Table 1. Frequencies of adverse events resulting from indication of omeprazole that were reported in studies published up to 2016.
| Assessment | Type of ADE | Frequency | Description |
|---|---|---|---|
| Safety | ADR (n = 47) | Common reaction (≥ 1% and < 10%) | Headache, constipation, diarrhea, abdominal pain, back pain, flatulence, respiratory tract infection and maculopapular rash.32,33,34,35,36,37 |
| Uncommon reaction (≥ 0.1% and < 1%) | Eczematous eruption, insomnia, somnolence, urticaria, urticaria vasculitis and vertigo.38 | ||
| Rare reaction (≥ 0.01% and < 0.1%) | Angioedema, arthralgia, muscle pain, erythema multiforme, weakness, metallic taste in the mouth, allergic reaction, Steven-Johnson’s syndrome and thirst.38 | ||
| Post-marketing experience | Unstable angina, increased risk of fractures, cancer, cystitis, ulcerative colitis, stomatitis, abnormal renal function, hypergastrinemia, decreased levels of vitamin B12, increased creatinine levels, hypomagnesemia.14,39,40,41,42,43 | ||
| Potential events not described in omeprazole monograph (n = 28) | Miscarriage, proliferative changes, increased levels of chromogranin A, increased levels of fibroblast growth factor 2, chills, cardiovascular events (myocardial infarction, heart failure, stroke, ischemic stroke, pulmonary embolism and thrombosis), scarlet fever, hyperglycemia, mononucleosis infection, gastrointestinal bleeding, nasopharyngitis, otitis media, loss of libido, rhinitis, dementia, metabolic syndrome and hepatic steatosis, low sperm motility, increased risk of fibrosis progression, cirrhosis, hepatic decompensation and development of hepatocellular carcinoma.44,45,46,47,48,60,65,66,67 | ||
| DI (n = 6) | Omeprazole and clopidogrel: cardiovascular death, myocardial infarction, inhibition of the effect of clopidogrel, increased leukocyte and platelet levels and increased brain adverse events.75,76 | ||
| Omeprazole and acenocoumarol: increased anticoagulant effect of acenocoumarol.77 | |||
| Omeprazole and mycophenolate mofetil: reduced absorption of mycophenolic acid.49 | |||
| Efficacy | TI (n = 5) | Some patients did not respond to omeprazole therapy and continued with colitis symptoms and gastrointestinal discomforts.
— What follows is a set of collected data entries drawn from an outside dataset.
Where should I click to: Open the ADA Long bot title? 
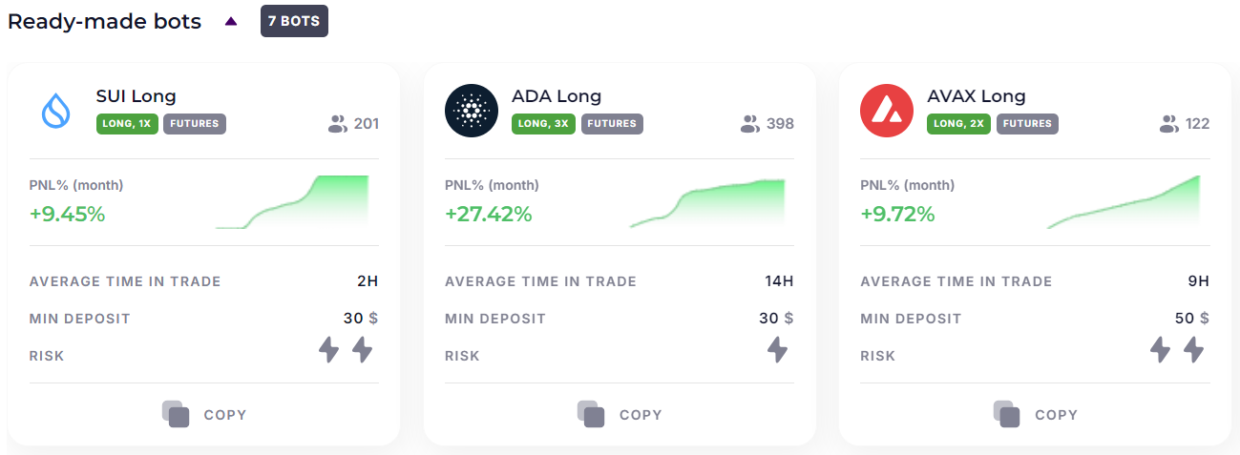coord(557,95)
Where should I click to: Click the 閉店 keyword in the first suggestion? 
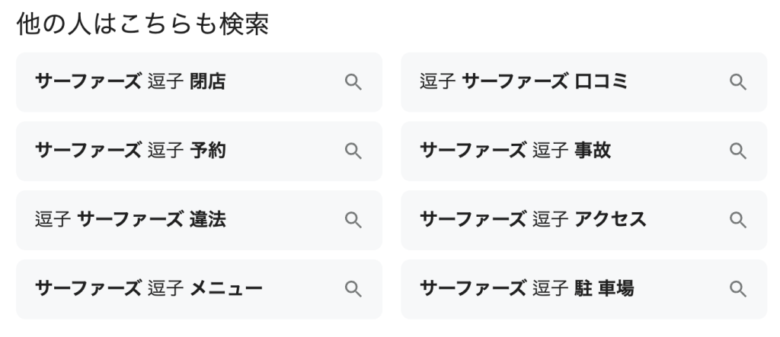(x=207, y=82)
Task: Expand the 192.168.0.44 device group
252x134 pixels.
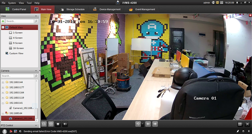Action: click(3, 82)
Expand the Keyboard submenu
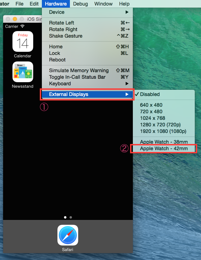Image resolution: width=201 pixels, height=260 pixels. [x=88, y=84]
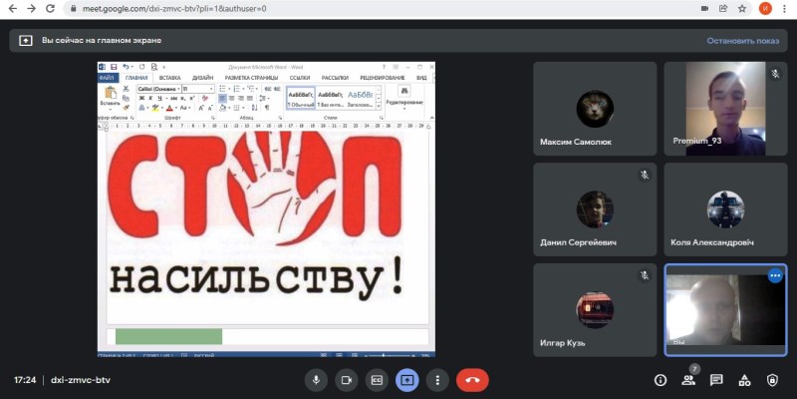Select Максим Самолюк participant tile
797x399 pixels.
pos(595,108)
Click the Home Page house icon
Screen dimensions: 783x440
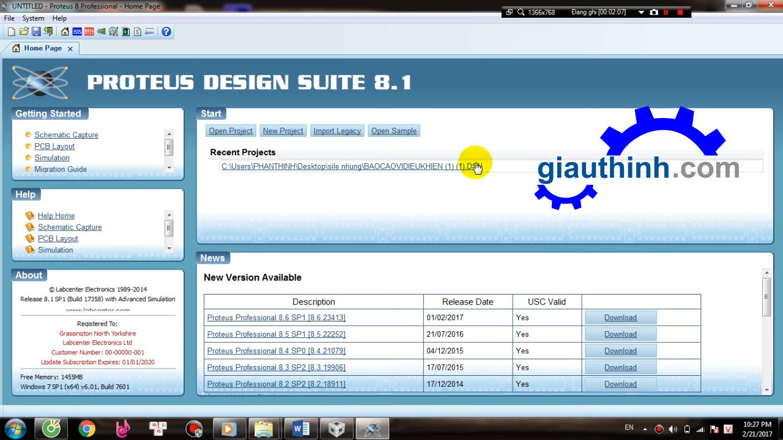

Omeprazole failed to control the gastric acidity of some patients.13 | |
ADE = adverse drug event; ADR = adverse drug reaction; DI = drug interaction; TI = therapeutic ineffectiveness. The frequency of adverse reactions was classified according to the leaflet of the reference drug product, except for the 28 studies for which there was no information on the leaflet.